Naskah sang kuasa

Zainur Rifky
Chapter #16

dia bukan ibuku

Mas Pras dan teman-temannya. Mungkin mereka yang saat ini sangat menyayangiku. Saat ini, mereka yang paling bisa mengerti apa yang terjadi padaku. Kalian tau kenapa? Karena mereka selalu ada saat aku sedangberada di titik paling rendah, bahkan di titik di dasar sekalipun.

Sejak aku bertemu, dia yang selalu menunjukan perhatiannya. Termasuk mendengar semua cerita yang keluar dariku, tanpa adanya penghakiman. Tak ada penghakiman dari mereka sama sekali. Justru, mereka memberikan dukungan yang luar biasa bagiku untuk bisa terus hidup. Tak seperti yang lain yang bisanya hanya menghakimi dan mengeluarkan kalimat yang sama sekali tak pantas. Apakah cara mereka menghadapi orang bermasalah dengan seperti itu? Apakah orang itu tak pernah berpikir jika orang terdekatnya mengalami hal demikian?
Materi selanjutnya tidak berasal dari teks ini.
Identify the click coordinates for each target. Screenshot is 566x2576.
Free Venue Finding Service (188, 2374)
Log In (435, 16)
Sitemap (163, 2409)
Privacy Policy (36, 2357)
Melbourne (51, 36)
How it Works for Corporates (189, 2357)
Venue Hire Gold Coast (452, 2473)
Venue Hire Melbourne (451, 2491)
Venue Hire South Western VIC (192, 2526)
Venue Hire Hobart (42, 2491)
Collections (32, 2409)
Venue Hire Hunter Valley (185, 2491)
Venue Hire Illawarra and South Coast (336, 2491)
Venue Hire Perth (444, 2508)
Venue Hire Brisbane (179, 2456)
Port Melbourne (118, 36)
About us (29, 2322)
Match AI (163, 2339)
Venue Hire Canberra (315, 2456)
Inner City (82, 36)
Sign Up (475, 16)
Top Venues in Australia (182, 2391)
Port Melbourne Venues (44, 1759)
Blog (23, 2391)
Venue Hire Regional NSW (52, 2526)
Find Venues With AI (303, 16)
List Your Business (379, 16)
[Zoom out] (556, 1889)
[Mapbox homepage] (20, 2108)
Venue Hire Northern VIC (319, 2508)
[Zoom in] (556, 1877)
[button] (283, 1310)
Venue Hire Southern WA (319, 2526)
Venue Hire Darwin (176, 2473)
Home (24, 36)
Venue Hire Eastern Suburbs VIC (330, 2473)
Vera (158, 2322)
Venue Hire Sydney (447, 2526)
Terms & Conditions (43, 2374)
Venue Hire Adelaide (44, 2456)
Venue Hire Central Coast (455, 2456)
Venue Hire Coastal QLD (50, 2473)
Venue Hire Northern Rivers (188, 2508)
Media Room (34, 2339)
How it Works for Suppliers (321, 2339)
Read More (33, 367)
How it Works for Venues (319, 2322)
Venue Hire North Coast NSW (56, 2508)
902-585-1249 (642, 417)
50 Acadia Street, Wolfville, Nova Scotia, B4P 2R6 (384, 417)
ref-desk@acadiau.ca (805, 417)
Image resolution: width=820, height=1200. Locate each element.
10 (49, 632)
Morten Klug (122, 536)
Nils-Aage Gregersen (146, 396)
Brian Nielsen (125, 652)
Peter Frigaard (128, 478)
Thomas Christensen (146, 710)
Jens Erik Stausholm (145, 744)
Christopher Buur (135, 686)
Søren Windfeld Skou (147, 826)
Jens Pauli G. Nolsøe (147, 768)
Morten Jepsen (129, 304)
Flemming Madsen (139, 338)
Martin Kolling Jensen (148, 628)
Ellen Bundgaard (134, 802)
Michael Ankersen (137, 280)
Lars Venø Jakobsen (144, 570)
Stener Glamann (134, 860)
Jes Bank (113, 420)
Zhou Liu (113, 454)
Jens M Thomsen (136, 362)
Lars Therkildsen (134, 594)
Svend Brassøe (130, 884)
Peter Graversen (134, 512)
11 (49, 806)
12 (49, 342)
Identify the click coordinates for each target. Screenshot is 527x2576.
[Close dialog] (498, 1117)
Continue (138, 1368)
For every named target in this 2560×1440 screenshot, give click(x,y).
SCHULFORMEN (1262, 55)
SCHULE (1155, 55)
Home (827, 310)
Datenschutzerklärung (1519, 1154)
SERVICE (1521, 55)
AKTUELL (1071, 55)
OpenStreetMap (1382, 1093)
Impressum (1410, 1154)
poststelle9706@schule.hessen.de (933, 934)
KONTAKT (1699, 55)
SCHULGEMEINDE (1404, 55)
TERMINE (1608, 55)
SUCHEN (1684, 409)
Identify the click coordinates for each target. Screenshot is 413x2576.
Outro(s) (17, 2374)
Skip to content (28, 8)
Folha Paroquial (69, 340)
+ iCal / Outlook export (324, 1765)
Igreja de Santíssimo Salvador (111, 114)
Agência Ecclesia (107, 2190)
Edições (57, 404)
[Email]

Semua sama saja. Tak ada yang perhatian padaku dengan begitu baik. Entah kenapa, Mas Pras yang menunjukkan perhatiannya melebihi ibu kandungku sendiri. Bahkan, orang tua yang sangat aku harapkan ada di tempat ini tak lagi mau menemuiku.

***

Ratri hanya terdiam beberapa saat mendengar hal itu. Umar hanya membela diri. Hanya saja, caranya membela diri sejak awal masuk sekolah sudah seperti itu. Apa yang terjadi di masa lalu membuat Ratri sadar jika memang ada sesuatu yang membuat Umar harus melakukan seperti itu.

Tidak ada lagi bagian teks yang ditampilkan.